Loudoun Hill marks the eastern end of the Irvine Valley. From its summit there is an extensive view over Ayrshire to the Firth of Clyde and Arran. The hill has witnessed the passage of history from the earliest times. An iron-age homestead is located at the foot of the south-east slope. Nearby at Allanton Beg a Roman fort was built. The current A71 is probably the line of the Roman road as it left the fort. Sir William Wallace defeated an English force at Loudoun Hill in 1296 and King Robert the Bruce inflicted greater punishment on the English in 1307. A large Conventicle (outdoor religious service) held in the vicinity in 1679 led on to the humiliation of Claverhouse by the covenanters at the battle of Drumclog. The Viaduct which crossed the valley from Allanton carried the line of the Caledonian Railway Company. It was opened in 1905 and was a very visible monument to the railway age until it was considered “unsafe” and demolished in 1986. The “unsafe” viaduct took several attempts to blow it up before it finally succumbed.

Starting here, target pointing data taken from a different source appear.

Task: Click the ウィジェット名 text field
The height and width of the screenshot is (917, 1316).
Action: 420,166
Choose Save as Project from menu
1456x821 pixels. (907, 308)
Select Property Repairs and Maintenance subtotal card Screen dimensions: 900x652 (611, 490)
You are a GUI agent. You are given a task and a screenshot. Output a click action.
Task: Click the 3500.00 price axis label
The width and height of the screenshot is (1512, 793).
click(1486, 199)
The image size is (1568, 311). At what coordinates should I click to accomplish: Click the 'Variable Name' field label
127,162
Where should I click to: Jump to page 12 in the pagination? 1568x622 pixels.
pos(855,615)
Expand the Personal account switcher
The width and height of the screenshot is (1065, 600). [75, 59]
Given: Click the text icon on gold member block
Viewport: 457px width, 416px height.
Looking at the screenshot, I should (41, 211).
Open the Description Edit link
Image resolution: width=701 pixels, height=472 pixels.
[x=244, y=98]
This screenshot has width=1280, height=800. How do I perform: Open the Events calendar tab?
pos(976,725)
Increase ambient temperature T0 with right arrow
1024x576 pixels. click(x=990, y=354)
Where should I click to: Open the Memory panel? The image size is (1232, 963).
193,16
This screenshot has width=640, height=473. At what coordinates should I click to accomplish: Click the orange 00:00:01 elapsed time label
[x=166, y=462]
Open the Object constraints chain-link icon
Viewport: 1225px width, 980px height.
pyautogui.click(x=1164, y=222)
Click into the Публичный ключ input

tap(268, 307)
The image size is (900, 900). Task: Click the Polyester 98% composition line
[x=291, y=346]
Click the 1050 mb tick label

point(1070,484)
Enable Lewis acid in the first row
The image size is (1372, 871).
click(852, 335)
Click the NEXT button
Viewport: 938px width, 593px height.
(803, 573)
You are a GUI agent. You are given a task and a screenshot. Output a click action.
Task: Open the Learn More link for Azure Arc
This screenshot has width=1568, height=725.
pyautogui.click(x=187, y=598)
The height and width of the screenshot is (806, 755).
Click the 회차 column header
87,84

A number of places in Loudoun and Galston parishes are associated with William Wallace, but Blind Harry in his epic poem “The Wallace” tells the story of Wallace’s ambush of the English at Loudoun Hill. The poem also tells how somewhere within the parish a hospitable innkeeper supplied the party of Scots as they prepared to intercept a convoy on route westward to Ayr. The actual battlesite was probably at the eastern entrance to the narrow pass known as the Winny Wizzen. Wallace concealed his men behind the banks and ditches of the long abandoned Roman fort. The poem tells how the Scots made the way even narrower with the construction of stone dykes, making more effective the attack on the tightly packed riders. Fenwick (the English general who had killed Wallace’s father) was killed during the battle, his troops were defeated and the baggage train, with all the supplies to relieve the garrison at Ayr, fell into Scottish hands. A point marked on maps as Wallace’s Grave is traditionally believed to be the place where the English dead were buried. Wallace was declared an outlaw after the Battle of Loudoun Hill but pressed on to his great victory at Stirling Bridge the following year.